* Problem to work on *
Rewrite the rows below as a numbered list with blank lines dropped, starting at the line that contains "pixels, height=450 pixels." and stopping after the line that contains "pyautogui.click(x=84, y=272)". Include only those lines.

* Materials provided *
-*-*-

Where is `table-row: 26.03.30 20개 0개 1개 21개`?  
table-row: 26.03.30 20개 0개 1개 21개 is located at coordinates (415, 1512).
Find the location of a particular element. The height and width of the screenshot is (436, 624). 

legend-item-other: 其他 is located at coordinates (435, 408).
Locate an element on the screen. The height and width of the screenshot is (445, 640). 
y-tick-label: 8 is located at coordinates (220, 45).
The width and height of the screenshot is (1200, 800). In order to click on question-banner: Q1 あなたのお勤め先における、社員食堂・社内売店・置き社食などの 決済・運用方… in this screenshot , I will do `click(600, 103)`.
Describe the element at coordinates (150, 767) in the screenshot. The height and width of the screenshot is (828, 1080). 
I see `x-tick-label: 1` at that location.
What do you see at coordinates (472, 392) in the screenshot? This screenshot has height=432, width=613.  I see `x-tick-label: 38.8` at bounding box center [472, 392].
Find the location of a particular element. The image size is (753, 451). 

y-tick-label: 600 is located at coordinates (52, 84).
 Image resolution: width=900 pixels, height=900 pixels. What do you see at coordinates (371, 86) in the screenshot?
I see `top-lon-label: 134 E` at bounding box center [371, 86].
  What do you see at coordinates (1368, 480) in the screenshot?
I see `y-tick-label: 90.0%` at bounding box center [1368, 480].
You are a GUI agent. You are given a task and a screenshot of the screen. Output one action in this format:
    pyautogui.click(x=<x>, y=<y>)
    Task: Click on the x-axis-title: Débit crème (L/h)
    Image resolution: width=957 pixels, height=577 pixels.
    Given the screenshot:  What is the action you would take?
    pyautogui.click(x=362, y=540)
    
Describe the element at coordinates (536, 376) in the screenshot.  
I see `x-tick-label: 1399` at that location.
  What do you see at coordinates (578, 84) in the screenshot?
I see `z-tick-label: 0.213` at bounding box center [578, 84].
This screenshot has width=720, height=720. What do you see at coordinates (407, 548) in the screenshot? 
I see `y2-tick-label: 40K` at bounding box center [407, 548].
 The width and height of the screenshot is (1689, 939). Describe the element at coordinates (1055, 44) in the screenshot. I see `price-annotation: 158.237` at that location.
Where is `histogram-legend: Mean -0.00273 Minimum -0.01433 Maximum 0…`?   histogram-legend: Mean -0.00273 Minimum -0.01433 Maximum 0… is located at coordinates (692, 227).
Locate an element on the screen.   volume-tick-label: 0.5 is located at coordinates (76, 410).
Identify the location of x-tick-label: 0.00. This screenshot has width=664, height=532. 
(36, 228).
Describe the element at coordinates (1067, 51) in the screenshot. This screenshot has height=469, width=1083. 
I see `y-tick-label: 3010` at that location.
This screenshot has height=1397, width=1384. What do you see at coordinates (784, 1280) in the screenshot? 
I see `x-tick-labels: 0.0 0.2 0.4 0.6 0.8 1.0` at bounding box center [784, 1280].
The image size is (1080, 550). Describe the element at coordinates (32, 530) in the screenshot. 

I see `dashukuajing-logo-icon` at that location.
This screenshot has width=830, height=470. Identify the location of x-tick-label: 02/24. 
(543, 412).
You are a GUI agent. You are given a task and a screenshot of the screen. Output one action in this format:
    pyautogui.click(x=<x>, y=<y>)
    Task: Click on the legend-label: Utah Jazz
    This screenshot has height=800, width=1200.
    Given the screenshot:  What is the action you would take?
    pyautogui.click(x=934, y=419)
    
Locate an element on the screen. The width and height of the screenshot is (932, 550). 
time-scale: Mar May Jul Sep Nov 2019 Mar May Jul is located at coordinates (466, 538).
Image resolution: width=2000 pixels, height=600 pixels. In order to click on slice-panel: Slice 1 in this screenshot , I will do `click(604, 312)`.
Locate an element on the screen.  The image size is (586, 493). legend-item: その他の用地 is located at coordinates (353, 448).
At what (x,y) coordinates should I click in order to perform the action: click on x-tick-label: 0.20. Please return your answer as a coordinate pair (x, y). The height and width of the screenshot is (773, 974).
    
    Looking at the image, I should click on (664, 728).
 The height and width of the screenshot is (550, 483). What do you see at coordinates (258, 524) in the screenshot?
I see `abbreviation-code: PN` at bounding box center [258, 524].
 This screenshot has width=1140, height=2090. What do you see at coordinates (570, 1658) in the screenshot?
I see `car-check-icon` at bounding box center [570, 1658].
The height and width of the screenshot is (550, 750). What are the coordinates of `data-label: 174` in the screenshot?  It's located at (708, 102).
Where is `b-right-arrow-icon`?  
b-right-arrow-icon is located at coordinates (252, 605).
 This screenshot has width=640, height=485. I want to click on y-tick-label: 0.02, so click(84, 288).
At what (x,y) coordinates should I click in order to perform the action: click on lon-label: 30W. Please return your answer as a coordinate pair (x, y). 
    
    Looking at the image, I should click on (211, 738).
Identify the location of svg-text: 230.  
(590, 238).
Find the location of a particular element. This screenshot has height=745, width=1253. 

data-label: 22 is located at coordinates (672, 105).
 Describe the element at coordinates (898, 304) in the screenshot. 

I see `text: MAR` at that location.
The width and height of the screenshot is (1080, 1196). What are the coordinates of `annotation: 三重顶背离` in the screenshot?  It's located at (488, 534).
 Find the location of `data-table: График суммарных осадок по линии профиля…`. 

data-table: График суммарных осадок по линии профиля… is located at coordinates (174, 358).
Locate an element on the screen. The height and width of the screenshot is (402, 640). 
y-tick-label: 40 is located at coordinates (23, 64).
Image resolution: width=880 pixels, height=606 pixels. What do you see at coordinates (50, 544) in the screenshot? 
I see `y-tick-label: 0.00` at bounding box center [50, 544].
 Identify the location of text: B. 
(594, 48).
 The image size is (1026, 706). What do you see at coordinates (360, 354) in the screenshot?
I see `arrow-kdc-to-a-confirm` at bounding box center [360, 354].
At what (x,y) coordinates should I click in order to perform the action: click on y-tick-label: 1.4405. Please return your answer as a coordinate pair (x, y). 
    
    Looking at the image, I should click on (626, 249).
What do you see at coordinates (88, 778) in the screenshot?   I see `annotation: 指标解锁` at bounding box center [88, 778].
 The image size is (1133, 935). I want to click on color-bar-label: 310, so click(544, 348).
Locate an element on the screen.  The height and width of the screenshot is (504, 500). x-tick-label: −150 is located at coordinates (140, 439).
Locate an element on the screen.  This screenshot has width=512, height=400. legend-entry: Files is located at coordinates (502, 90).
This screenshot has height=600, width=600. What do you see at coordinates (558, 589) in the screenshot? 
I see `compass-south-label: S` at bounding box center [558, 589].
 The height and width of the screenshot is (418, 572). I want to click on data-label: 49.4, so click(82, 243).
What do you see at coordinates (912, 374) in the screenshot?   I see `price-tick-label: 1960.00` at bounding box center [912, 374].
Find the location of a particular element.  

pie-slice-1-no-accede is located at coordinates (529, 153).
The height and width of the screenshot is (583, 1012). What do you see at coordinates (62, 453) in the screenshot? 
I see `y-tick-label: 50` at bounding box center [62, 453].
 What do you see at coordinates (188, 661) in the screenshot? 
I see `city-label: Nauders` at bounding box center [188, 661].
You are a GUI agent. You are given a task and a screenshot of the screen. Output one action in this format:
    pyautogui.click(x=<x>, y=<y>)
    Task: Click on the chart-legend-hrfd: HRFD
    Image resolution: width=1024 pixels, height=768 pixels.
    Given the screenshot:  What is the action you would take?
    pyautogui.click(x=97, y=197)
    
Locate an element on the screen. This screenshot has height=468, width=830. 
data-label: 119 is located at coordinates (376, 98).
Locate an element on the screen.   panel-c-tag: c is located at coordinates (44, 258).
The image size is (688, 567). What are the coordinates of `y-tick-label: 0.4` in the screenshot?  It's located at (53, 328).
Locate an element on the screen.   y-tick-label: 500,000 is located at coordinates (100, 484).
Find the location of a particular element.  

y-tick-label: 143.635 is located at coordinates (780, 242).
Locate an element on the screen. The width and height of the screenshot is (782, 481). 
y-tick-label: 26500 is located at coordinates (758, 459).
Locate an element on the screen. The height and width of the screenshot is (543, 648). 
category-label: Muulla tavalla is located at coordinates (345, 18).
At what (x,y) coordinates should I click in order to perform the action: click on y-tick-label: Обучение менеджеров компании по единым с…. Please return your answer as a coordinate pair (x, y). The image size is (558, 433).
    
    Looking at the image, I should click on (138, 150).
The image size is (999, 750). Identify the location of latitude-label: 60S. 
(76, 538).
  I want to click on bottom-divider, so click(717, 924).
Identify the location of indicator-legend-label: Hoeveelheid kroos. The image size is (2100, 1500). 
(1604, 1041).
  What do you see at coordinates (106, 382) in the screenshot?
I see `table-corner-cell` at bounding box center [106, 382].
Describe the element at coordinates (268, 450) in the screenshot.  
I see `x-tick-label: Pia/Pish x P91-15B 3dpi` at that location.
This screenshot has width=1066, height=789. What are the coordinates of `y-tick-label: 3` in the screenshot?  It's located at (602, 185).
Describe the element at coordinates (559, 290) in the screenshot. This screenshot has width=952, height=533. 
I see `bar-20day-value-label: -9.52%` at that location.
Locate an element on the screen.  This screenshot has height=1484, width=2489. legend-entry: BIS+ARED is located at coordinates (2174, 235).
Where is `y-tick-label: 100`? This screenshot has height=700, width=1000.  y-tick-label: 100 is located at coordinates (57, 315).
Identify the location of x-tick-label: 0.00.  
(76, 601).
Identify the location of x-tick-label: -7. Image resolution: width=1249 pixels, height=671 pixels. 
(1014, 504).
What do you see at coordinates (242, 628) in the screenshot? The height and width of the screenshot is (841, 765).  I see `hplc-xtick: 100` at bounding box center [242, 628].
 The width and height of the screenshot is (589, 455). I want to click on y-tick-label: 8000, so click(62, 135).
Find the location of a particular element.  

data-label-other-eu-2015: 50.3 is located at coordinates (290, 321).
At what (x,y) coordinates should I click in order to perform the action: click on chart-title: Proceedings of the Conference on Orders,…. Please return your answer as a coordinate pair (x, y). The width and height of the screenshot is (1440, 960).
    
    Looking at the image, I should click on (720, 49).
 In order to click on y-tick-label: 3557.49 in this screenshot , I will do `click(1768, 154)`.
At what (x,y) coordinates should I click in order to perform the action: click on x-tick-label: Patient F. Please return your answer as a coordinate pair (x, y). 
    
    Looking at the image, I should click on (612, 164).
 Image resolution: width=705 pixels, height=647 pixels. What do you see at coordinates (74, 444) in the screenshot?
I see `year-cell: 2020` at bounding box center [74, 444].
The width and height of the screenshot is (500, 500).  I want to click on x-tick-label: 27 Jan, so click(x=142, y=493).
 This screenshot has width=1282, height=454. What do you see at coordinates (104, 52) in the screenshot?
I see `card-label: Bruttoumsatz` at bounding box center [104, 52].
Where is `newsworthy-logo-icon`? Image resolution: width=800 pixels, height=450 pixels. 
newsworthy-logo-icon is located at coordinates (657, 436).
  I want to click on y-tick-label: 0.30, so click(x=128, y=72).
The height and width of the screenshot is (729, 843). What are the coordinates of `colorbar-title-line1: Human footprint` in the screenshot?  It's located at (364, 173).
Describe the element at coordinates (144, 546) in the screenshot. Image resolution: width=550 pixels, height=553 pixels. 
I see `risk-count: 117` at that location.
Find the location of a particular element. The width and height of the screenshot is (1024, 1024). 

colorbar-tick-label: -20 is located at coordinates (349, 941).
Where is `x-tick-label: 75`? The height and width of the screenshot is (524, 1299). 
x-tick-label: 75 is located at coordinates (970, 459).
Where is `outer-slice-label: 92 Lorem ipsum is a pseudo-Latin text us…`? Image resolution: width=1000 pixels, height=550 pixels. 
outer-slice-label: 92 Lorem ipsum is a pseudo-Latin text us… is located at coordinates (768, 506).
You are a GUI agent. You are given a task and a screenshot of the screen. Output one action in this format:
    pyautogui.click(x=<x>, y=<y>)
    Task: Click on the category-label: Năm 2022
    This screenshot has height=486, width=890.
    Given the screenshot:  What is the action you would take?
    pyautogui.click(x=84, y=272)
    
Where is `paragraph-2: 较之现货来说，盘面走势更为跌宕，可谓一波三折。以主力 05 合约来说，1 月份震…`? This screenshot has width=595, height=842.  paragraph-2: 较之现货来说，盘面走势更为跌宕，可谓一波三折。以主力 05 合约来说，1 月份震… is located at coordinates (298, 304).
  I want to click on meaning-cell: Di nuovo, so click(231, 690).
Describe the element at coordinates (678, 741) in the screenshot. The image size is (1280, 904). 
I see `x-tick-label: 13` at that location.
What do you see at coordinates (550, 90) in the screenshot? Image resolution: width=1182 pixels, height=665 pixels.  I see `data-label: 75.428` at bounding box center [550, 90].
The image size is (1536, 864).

-*-*-

* Solved exercise *
1. Where is `newsworthy-logo-icon`? Image resolution: width=800 pixels, height=450 pixels. 
2. newsworthy-logo-icon is located at coordinates (657, 436).
3.   I want to click on y-tick-label: 0.30, so click(x=128, y=72).
4. The height and width of the screenshot is (729, 843). What are the coordinates of `colorbar-title-line1: Human footprint` in the screenshot?  It's located at (364, 173).
5. Describe the element at coordinates (144, 546) in the screenshot. Image resolution: width=550 pixels, height=553 pixels. 
6. I see `risk-count: 117` at that location.
7. Find the location of a particular element. The width and height of the screenshot is (1024, 1024). 
8. colorbar-tick-label: -20 is located at coordinates (349, 941).
9. Where is `x-tick-label: 75`? The height and width of the screenshot is (524, 1299). 
10. x-tick-label: 75 is located at coordinates (970, 459).
11. Where is `outer-slice-label: 92 Lorem ipsum is a pseudo-Latin text us…`? Image resolution: width=1000 pixels, height=550 pixels. 
12. outer-slice-label: 92 Lorem ipsum is a pseudo-Latin text us… is located at coordinates (768, 506).
13. You are a GUI agent. You are given a task and a screenshot of the screen. Output one action in this format:
14.     pyautogui.click(x=<x>, y=<y>)
15.     Task: Click on the category-label: Năm 2022
16.     This screenshot has height=486, width=890.
17.     Given the screenshot:  What is the action you would take?
18.     pyautogui.click(x=84, y=272)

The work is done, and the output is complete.